[Semibug] Generate random passwords?

Nick Holland nick at holland-consulting.net
Sun Jul 25 12:43:07 EDT 2021


On 7/17/21 1:09 PM, Thomas Levine wrote:
> Mike Wayne wrote:
>> I rather despise having to install a package (or, much worse,
>> multiple packages) for something so simple.
> 
> openssl is in base.

sorry, bit late in catching up on stuff...

One thing I did for random PWs at work was basically the openssl trick
(ok, no -- I piped random through a base64 encoder, but the openssl
trick is much better), but then have a little fun with it...

Sometimes PWs have to be handled in ways other than cutting and pasting,
and when that's the case, sometimes you want to remove certain ambiguous
characters, like 1 and l, or 0 and O, etc.  Sometimes it is just better
for a temp pw to be all upper or lower case, again for easier transmission
to another person.  "tr" is great for this.

tr -d "char set" removes all characters that are in the char set parameter.
tr -dc "char set" removes all characters that AREN'T in the char set parameter
typeset -l or typeset -u creates a variable that is only lower or upper case,
respectively.

So ... I generate a much longer string of random characters than desired,
prune out the annoying characters with "tr -d", and do whatever I want
about case, then chop a desired number of characters out of the middle
of the string.

Our PW generator at work has a few modes -- an easy mode (lower case, no
ambiguous characters, a normal mode (pure random data).  For giggles, we
put in a "mindf**k" mode, which does ONLY ambiguous characters and similar
punctuation marks (i.e., ";:.,").  There was a "insert name of favorite
employee who doesn't get it sometimes" mode, where it just returned
"welcome1" as the pw, but we removed that when we implemented formal
change control for our maintenance scripts.

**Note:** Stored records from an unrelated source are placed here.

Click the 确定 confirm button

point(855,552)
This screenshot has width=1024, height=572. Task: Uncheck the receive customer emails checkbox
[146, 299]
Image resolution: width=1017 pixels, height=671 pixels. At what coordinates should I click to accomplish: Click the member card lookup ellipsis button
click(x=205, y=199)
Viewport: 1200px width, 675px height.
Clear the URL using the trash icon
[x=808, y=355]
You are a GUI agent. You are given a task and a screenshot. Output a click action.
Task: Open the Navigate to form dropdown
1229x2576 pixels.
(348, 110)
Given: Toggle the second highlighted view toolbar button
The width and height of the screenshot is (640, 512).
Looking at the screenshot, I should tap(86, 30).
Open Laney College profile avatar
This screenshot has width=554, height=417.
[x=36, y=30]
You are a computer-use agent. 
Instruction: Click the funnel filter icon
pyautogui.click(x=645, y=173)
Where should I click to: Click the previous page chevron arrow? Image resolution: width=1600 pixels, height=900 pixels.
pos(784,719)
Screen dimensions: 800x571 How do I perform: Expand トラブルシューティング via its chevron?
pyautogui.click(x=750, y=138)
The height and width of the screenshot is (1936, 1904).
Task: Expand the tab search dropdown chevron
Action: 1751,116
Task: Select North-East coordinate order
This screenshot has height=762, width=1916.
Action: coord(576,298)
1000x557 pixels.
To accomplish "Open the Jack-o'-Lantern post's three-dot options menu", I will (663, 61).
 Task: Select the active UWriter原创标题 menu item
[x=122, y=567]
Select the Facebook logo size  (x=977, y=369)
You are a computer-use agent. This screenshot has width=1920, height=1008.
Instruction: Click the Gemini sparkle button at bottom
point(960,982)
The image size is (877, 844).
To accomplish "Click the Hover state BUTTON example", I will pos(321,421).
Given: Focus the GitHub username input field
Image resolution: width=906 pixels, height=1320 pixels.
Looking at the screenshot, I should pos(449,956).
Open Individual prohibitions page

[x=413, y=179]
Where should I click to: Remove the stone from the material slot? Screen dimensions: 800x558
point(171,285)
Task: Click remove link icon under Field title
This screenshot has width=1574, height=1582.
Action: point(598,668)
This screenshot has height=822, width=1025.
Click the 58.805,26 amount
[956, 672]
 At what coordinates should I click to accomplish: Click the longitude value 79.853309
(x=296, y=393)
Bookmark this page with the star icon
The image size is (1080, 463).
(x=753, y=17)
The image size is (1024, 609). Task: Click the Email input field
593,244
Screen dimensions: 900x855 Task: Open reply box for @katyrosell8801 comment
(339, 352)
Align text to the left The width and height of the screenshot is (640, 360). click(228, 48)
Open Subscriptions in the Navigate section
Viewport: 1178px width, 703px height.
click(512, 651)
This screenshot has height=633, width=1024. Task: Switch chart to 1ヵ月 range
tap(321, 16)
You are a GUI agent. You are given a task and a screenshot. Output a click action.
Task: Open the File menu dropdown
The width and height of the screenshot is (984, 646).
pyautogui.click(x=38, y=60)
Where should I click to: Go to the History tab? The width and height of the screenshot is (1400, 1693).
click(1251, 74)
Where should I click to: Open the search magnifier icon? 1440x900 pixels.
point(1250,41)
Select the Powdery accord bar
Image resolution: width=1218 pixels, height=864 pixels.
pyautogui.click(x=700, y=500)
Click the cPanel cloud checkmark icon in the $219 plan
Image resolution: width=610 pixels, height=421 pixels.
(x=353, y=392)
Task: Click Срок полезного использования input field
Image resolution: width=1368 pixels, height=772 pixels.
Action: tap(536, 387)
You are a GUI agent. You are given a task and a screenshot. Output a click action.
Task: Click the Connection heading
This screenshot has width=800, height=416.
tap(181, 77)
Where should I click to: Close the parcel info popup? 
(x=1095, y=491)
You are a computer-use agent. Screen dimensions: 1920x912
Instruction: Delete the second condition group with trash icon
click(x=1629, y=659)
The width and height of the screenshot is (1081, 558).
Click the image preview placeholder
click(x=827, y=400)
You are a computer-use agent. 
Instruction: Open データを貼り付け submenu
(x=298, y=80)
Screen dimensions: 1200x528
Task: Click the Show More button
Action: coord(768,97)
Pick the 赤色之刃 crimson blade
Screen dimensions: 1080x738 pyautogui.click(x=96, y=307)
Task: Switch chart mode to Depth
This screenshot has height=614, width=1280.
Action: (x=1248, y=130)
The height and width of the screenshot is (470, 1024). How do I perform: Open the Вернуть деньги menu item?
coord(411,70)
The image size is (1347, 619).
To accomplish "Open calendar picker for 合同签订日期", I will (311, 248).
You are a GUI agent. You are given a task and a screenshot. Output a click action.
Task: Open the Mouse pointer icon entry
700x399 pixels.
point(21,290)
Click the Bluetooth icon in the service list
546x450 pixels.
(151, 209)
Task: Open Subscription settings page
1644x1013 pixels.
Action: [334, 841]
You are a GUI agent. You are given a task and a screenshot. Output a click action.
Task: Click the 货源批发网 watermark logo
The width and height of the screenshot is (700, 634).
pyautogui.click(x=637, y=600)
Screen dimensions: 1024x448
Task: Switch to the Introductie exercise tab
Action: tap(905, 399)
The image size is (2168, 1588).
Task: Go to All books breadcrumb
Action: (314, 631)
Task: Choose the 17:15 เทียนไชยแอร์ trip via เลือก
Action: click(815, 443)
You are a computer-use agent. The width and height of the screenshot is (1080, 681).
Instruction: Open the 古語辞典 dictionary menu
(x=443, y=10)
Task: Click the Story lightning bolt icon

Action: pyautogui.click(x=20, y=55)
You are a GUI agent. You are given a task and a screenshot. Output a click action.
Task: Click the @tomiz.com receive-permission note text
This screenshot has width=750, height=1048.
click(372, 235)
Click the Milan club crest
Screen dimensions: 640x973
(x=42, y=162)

pwgen is really nice in that it creates semi-memorable passwords., not
just totally random gibberish you will never be able to remember. It
is a good tool for PWs that you have to use regularly and without a pw
manager. That does cost you a certain degree of randomness, obviously.
Still, I found it useful enough I put it on-line:

   https://holland-consulting.net/cgi-bin/pwsug

However, do note the warning at the top of the page.  I absolutely don't
trust other people's PW generators, so I reinvented that wheel very
deliberately for my own use, but you are welcome to use it. :)

Nick.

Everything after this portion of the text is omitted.